Exercise aim => Every entry should be returned exactly. Omit none of them.
....
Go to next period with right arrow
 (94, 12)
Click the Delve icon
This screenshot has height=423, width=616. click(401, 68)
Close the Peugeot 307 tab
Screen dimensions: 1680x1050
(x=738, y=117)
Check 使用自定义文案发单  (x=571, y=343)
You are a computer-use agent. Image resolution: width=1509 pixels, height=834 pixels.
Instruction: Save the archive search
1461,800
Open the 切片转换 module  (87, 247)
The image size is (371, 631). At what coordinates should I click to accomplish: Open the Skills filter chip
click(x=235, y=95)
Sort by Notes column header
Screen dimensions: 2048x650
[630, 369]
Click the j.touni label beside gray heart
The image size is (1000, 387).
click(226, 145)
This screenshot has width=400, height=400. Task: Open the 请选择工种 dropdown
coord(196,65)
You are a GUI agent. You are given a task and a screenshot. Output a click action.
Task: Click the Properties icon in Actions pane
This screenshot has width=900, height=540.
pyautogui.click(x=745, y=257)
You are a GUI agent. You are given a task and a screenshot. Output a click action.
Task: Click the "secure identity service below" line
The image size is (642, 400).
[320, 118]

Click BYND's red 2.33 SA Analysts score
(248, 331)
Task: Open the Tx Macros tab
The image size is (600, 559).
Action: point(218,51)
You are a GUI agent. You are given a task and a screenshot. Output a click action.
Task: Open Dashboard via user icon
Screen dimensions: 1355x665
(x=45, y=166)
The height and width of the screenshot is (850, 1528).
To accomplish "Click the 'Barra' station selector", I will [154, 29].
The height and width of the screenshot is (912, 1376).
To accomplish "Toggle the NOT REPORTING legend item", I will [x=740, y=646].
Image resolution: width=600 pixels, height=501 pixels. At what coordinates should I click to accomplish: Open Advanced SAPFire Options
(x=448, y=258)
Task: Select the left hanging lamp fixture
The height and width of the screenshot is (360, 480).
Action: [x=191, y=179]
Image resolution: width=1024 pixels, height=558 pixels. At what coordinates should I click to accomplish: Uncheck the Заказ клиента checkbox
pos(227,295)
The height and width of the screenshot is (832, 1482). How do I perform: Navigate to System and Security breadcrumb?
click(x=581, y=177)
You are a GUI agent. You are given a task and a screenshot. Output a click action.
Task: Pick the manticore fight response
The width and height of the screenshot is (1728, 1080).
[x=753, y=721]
....
Task response =>
Go to next period with right arrow
 (94, 12)
Click the Delve icon
This screenshot has height=423, width=616. click(401, 68)
Close the Peugeot 307 tab
Screen dimensions: 1680x1050
(x=738, y=117)
Check 使用自定义文案发单  (x=571, y=343)
You are a computer-use agent. Image resolution: width=1509 pixels, height=834 pixels.
Instruction: Save the archive search
1461,800
Open the 切片转换 module  (87, 247)
The image size is (371, 631). At what coordinates should I click to accomplish: Open the Skills filter chip
click(x=235, y=95)
Sort by Notes column header
Screen dimensions: 2048x650
[630, 369]
Click the j.touni label beside gray heart
The image size is (1000, 387).
click(226, 145)
This screenshot has width=400, height=400. Task: Open the 请选择工种 dropdown
coord(196,65)
You are a GUI agent. You are given a task and a screenshot. Output a click action.
Task: Click the Properties icon in Actions pane
This screenshot has width=900, height=540.
pyautogui.click(x=745, y=257)
You are a GUI agent. You are given a task and a screenshot. Output a click action.
Task: Click the "secure identity service below" line
The image size is (642, 400).
[320, 118]

Click BYND's red 2.33 SA Analysts score
(248, 331)
Task: Open the Tx Macros tab
The image size is (600, 559).
Action: point(218,51)
You are a GUI agent. You are given a task and a screenshot. Output a click action.
Task: Open Dashboard via user icon
Screen dimensions: 1355x665
(x=45, y=166)
The height and width of the screenshot is (850, 1528).
To accomplish "Click the 'Barra' station selector", I will [154, 29].
The height and width of the screenshot is (912, 1376).
To accomplish "Toggle the NOT REPORTING legend item", I will [x=740, y=646].
Image resolution: width=600 pixels, height=501 pixels. At what coordinates should I click to accomplish: Open Advanced SAPFire Options
(x=448, y=258)
Task: Select the left hanging lamp fixture
The height and width of the screenshot is (360, 480).
Action: [x=191, y=179]
Image resolution: width=1024 pixels, height=558 pixels. At what coordinates should I click to accomplish: Uncheck the Заказ клиента checkbox
pos(227,295)
The height and width of the screenshot is (832, 1482). How do I perform: Navigate to System and Security breadcrumb?
click(x=581, y=177)
You are a GUI agent. You are given a task and a screenshot. Output a click action.
Task: Pick the manticore fight response
The width and height of the screenshot is (1728, 1080).
[x=753, y=721]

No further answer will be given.